I thought I must have seen Frank Ripploh's Taxi Zum Kloh during my closeted but curious student days in the early 1980s, so talked about was it at the time. But if I had, I would have remembered at least the scenes which made it notorious then and which still had us sometimes squirming and looking away last night*: non-simulated sex which makes the grubby rendezvous of Mark Rylance and Kerry Fox in Patrice Chéreau's Intimacy - and what a surprise we got stumbling into that one out of the heat of a Paris July - seem tame, a shock through a lavatory glory-hole (I'm too prudish online to show you what happens next below, as our hero sits on the bog casually marking school work),
a golden shower, a graphic clinical inspection for STD and a surprising take on child abuse. That last is thankfully moral: two of the gay characters waspishly comment on what would seem to be a genuine German film-warning to children to beware paedophiles with the same repugnance we feel, while Frank fends off an over-frisky pupil who's there for home tuition in the kitchen.
None of the extremes, the censors decided at the time, could be thought of as pornographic because all support, if sometimes contradict, the tender love story at the heart of the film.
There are no drums and trumpets for any of the things that just happen to the characters, as they do in life (Ripploh, playing himself, claimed that most of the incidents were autobiographical). Still surprising is how natural and funny it remains as an, ahem, warts and all picture of one type of gay life - or maybe two running parallel - lacking the gym-worked bodies and soft centres of later movies as director, writer and protagonist Ripploh tells us how it was for him in 1980s Berlin.

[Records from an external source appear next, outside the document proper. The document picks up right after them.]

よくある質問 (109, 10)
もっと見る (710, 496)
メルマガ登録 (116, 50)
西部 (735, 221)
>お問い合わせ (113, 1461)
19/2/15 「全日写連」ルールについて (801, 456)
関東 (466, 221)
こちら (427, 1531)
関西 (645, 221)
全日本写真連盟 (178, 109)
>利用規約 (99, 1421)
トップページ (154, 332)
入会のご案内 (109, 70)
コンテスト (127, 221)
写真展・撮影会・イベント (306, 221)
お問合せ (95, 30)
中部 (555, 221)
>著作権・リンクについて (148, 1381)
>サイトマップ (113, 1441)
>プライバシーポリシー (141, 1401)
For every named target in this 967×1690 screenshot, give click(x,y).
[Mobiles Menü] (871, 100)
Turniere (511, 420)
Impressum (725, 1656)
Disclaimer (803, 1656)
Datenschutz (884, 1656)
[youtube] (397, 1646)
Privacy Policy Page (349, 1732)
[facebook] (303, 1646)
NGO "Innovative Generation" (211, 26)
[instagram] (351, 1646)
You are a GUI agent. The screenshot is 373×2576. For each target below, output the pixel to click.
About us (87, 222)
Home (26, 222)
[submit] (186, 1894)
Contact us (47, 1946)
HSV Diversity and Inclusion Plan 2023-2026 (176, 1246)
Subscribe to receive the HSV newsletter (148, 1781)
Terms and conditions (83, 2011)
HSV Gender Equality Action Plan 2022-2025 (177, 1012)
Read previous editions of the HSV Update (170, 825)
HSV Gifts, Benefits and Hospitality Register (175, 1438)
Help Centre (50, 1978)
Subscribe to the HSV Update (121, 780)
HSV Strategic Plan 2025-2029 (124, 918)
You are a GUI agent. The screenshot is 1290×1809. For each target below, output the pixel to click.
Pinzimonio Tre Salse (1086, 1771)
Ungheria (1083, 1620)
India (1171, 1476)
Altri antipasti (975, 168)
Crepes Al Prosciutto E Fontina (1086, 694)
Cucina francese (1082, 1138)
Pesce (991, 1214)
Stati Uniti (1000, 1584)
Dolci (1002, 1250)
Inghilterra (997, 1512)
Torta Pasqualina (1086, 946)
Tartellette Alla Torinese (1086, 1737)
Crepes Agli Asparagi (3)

The anti-hero is a good teacher and the classroom scenes delight through the smart responses of the kids. One wonders how much they were told about the film they were in. But then this was West Berlin in the early 1980s, where, we're told, everyone took such things in their remarkably tolerant stride.
Frank is unapologetically promiscuous, and frankly the kind of shit who wouldn't have hesitated to pass on a deadlier virus in the AIDS era then to come (hospitalised for six weeks, he's off to the nearest Herren Klo, which of course is men's toilet, at the first opportunity). His lover Bernd is sweet, homeloving, dreams of a retreat to a farm; it ain't going to work. Or is it? I said to J halfway through, 'I'm going to love this film if no-one has to die at the end'**. So I love this film.
It was a huge hit in the astonishingly direct-speaking Germany of the period. Heterosexuals went in droves to see what the gay life might be like. Sympathetic as the UK censor seems to have been in 1981, there was no way he could give any kind of certificate to the more outlandish scenes. The director of London's ICA at the time agreed with him that cutting would deprive the film of its balance, and ran it under film-club conditions with black pen scrawled over one sequence which could have been against the law.
Police and councillors up in Edinburgh threatened to seize the reels and destroy them. As the print happened to be the only one with English subtitles, done at the cost of thousands, each reel was bagged the minute it finished, plonked into a car at the back door of the cinema and driven off to a secret Morningside address. The threatened impounding, in any case, failed to happen, though a wild party to celebrate resulted in several arrests.
Success seems to have gone to Ripploh's head. That made his mentor Rosa von Praunheim, pictured above in 2008, very sad. Von Praunheim and other friends who remember Ripploh in an accompanying documentary on the DVD testify to a man who was funny, spontaneous and enthusiastic, but fundamentally as unreliable as his screen self. The next couple of films were by all accounts (and to judge from the handful of clips shown) absolutely terrible. But as von Praunheim records without rancour, Taxi Zum Klo remains infinitely more popular than any of his own more earnest this-is-what-it's-like-to-be-gay-in-today's-society homilies.
Ripploh died of cancer in 2002 at the age of 52 , but his masterpiece lives on with a vitality missing in all gay-themed movies I've seen of late (anything by Ferzan Özpetek before the recent disappointment of Magnifica presenza, in which the gay element is in any case a given, honorourably excepted). On Pride Day, when it turns out that there's still more to fight for than we thought ten years ago and much of the bigotry which had gone underground has now popped up, especially in France, to try and beat up the marriage issue, we need a film as insouciant and in-your-face as this more than ever. And who's making them now? German trailer follows.
*The evening had begun with an attempt to watch Written on Skin again, this time as televised on BBC Four, and maybe write about it for The Arts Desk. But only minutes in, I confirmed my existing opinion by finding it every bit as frigid and pointless, magnificent performances notwithstanding, as I had when I went to see it at the Royal Opera. So there was nothing more to say, and I switched off after 20 minutes. All the human interest missing therein was to be found abundantly in Taxi Zum Klo.
**At least in Behind the Candelabra it isn't the victim who dies. I enjoyed its quiet coda as well, of course, as impeccable performances by Matt Damon, Michael Douglas and Rob Lowe.